[Stored data]
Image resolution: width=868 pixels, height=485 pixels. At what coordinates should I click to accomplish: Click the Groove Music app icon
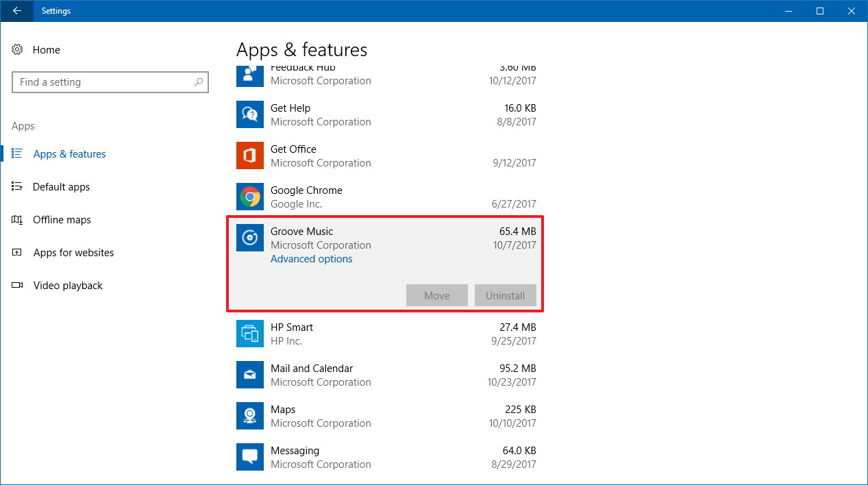click(250, 238)
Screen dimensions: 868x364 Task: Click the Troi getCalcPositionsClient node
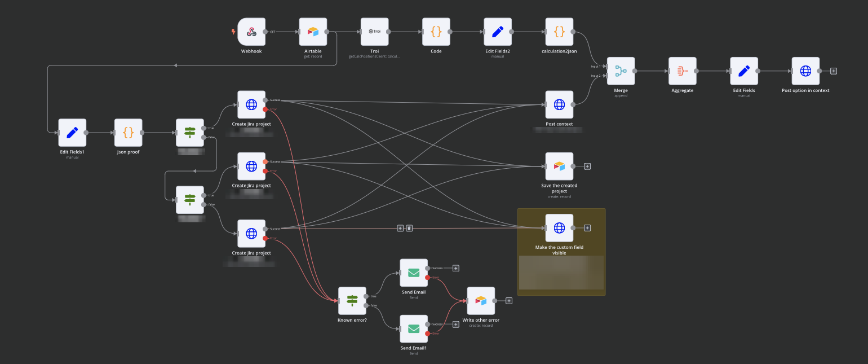(x=375, y=32)
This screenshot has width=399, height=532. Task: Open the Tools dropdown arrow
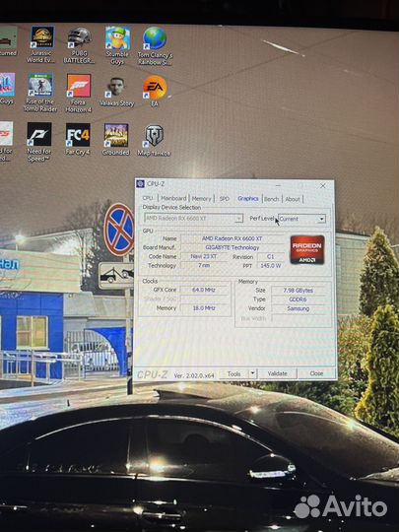pos(252,373)
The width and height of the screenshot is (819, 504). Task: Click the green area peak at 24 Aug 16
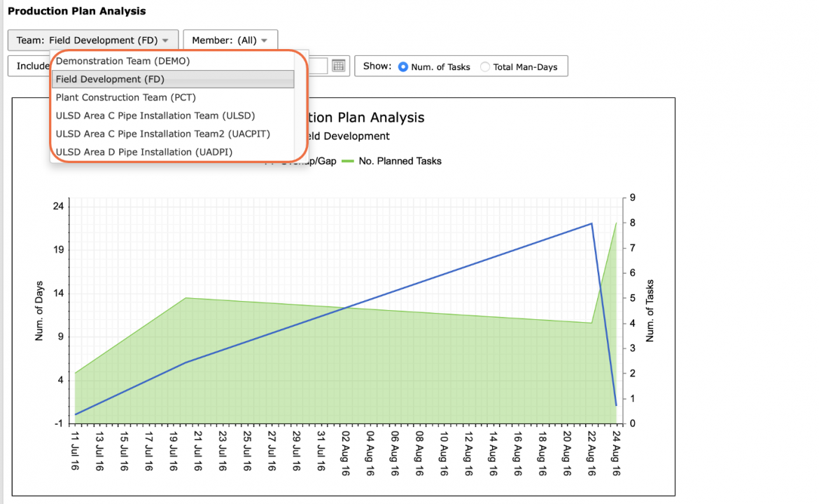pyautogui.click(x=616, y=223)
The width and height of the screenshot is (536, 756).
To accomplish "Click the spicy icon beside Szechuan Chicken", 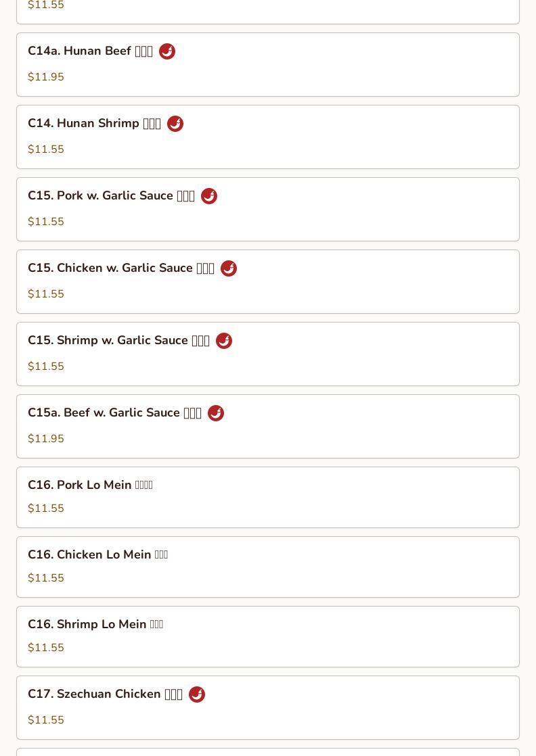I will [197, 694].
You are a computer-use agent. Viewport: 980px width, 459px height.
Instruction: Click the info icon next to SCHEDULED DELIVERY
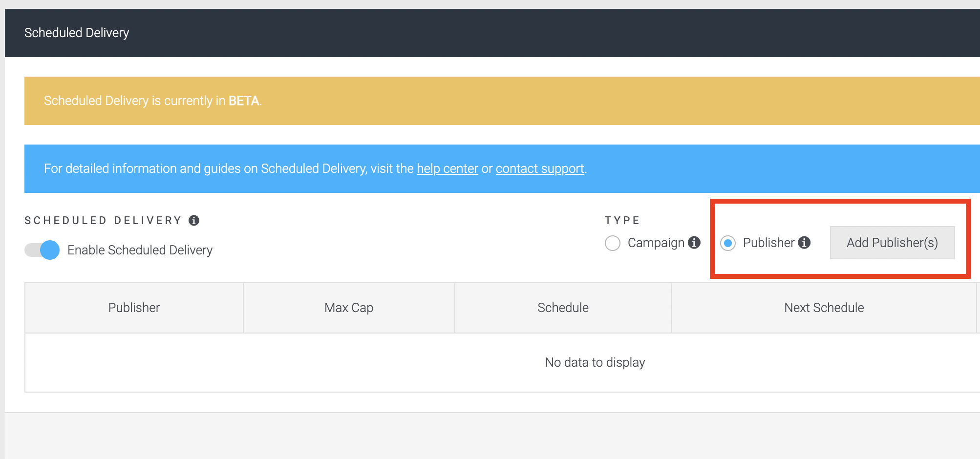point(194,220)
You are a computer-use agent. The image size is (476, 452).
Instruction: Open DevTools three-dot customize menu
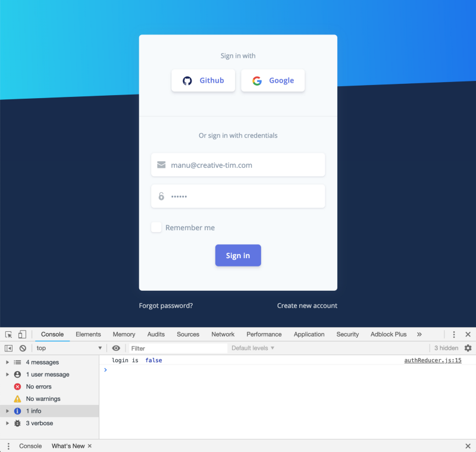(454, 334)
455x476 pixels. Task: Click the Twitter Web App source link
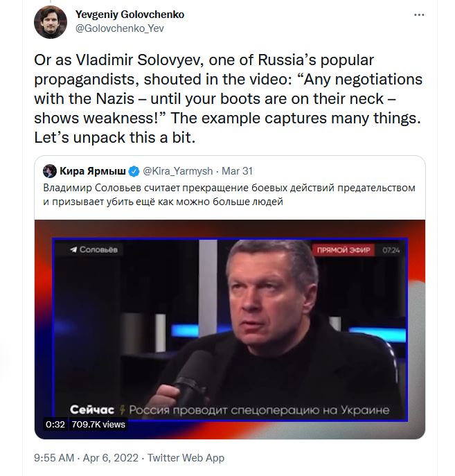click(186, 458)
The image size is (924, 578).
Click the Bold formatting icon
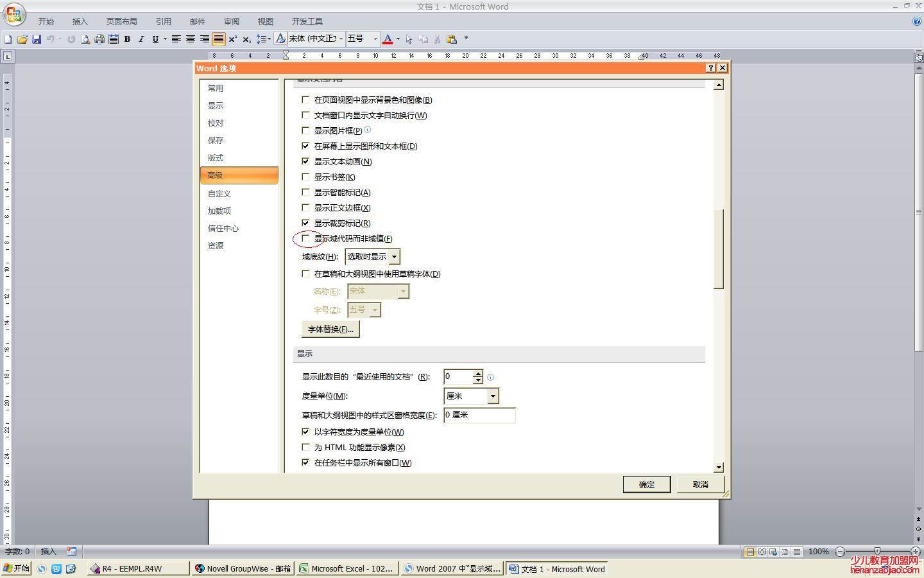click(127, 39)
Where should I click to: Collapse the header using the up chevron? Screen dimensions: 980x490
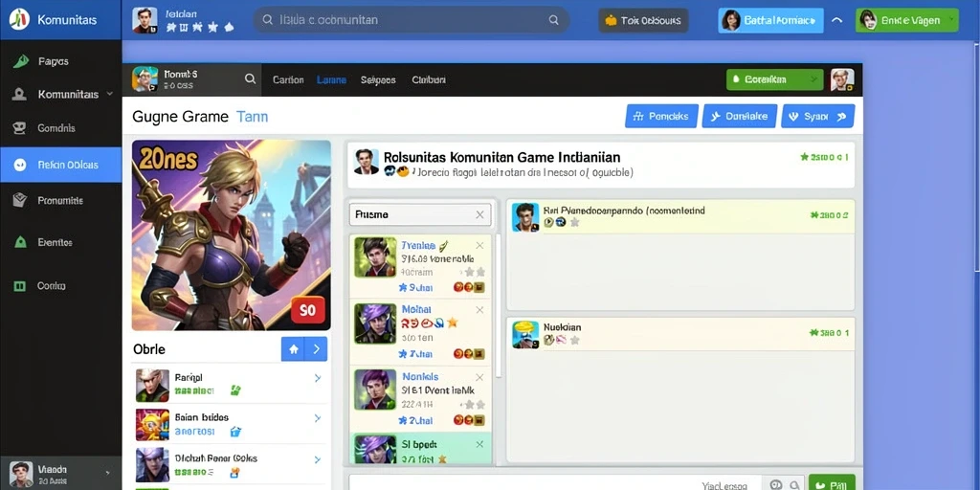tap(836, 20)
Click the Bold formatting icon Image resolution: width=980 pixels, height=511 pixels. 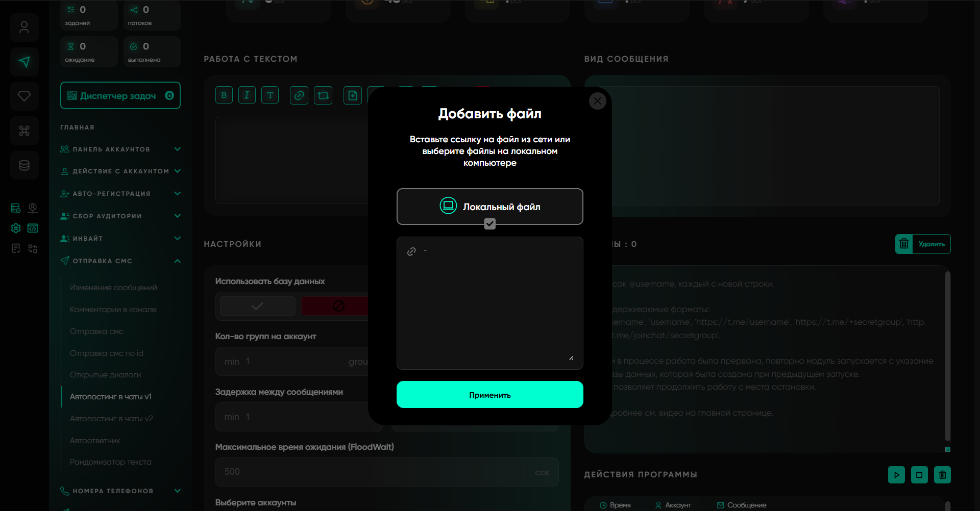coord(224,95)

§ What the task requires
Copy each line above containing the string "computer".

§ Output of the task
You are a computer-use agent. Viewport: 980px width, 459px height.
You are a computer-use agent. The image size is (476, 452).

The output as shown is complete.